Die Spezialität von Cultura Nova in Heerlen ist es seit mittlerweile 27 Jahren, Straßentheater, Performance, Tanz, Akrobatik und Musik zu einem sinnlichen Amalgam zu verschmelzen. Für das „klare nationale und internationale Profil und die erfolgreiche Mischung aus künstlerischem Programm und der Einbeziehung der Gemeinschaft“ wurden die Veranstalter im Mai mit dem EDDE, einem europäischen Siegel für besondere Festivals ausgezeichnet.
Der Kalender bietet vom 18. bis 27. August einen üppigst gefüllten kulturellen Warenkorb: Das deutsche Theater Titanick eröffnet das Festival mit der Parade „Firebirds“. Sechs abenteuerliche Piloten auf „fliegenden“, Madmax ähnlichen Maschinen zieht, unterstützt von der französischen Musikgruppe Le Snob, durch die Stadt und versucht, die Gunst des Publikums zu erheischen.
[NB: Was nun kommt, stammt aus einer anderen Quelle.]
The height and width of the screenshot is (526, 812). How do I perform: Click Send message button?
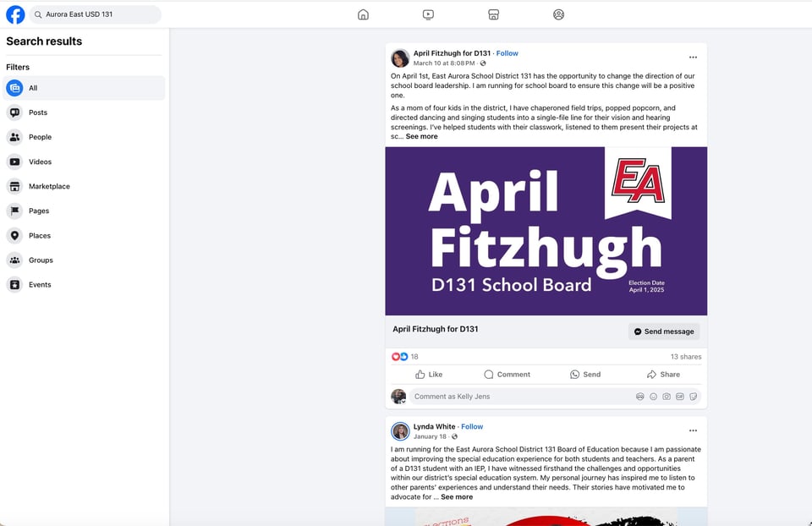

Ein opulentes Steampunk-Spektakel mit pyrotechnischen Effekten. Die kanadische Compagnie The 7 Fingers lotet mit der poetischen Performance „Triptyque“ die Grenze zwischen Zirkus und Tanz aus – eine Veranstaltung in Zusammenarbeit mit dem Parkstad Limburg Theater und empfohlen vom schrit_tmacher-Festival. Ebenfalls in der Sektion Tanz: die Aufführung „13 Images From The Dark Land“ der niederländischen Choreografin Krisztina de Châtel, bei der verschiedene Aspekte der Seele im menschlichen Körper hervorgehoben werden. Minimalistisch: „Masse“ ist eine audiovisuelle Performance der Künstler Jeroen Uyttendaele und Dewi de Vree, die mit Graphitzeichnungen Ton steuern. Der britische Cirque Berserk, eine internationale Gruppe von mehr als dreißig Jongleuren, Akrobaten, Trapezkünstlern, Motorrad-Stuntfahrern und Messerwerfern bietet dagegen eine temporeiche, spektakuläre Show, vermutlich eher nichts für Leute mit schwachen Nerven. Des Weiteren stehen mit „Das Haus des Panda“ der italienischen Compagnie TPO und „Gemüseland“ des Theaters Blue Grass zwei Theaterstücke für Kinder ab vier Jahren an – neben vielen weiteren Programmpunkten für Familien.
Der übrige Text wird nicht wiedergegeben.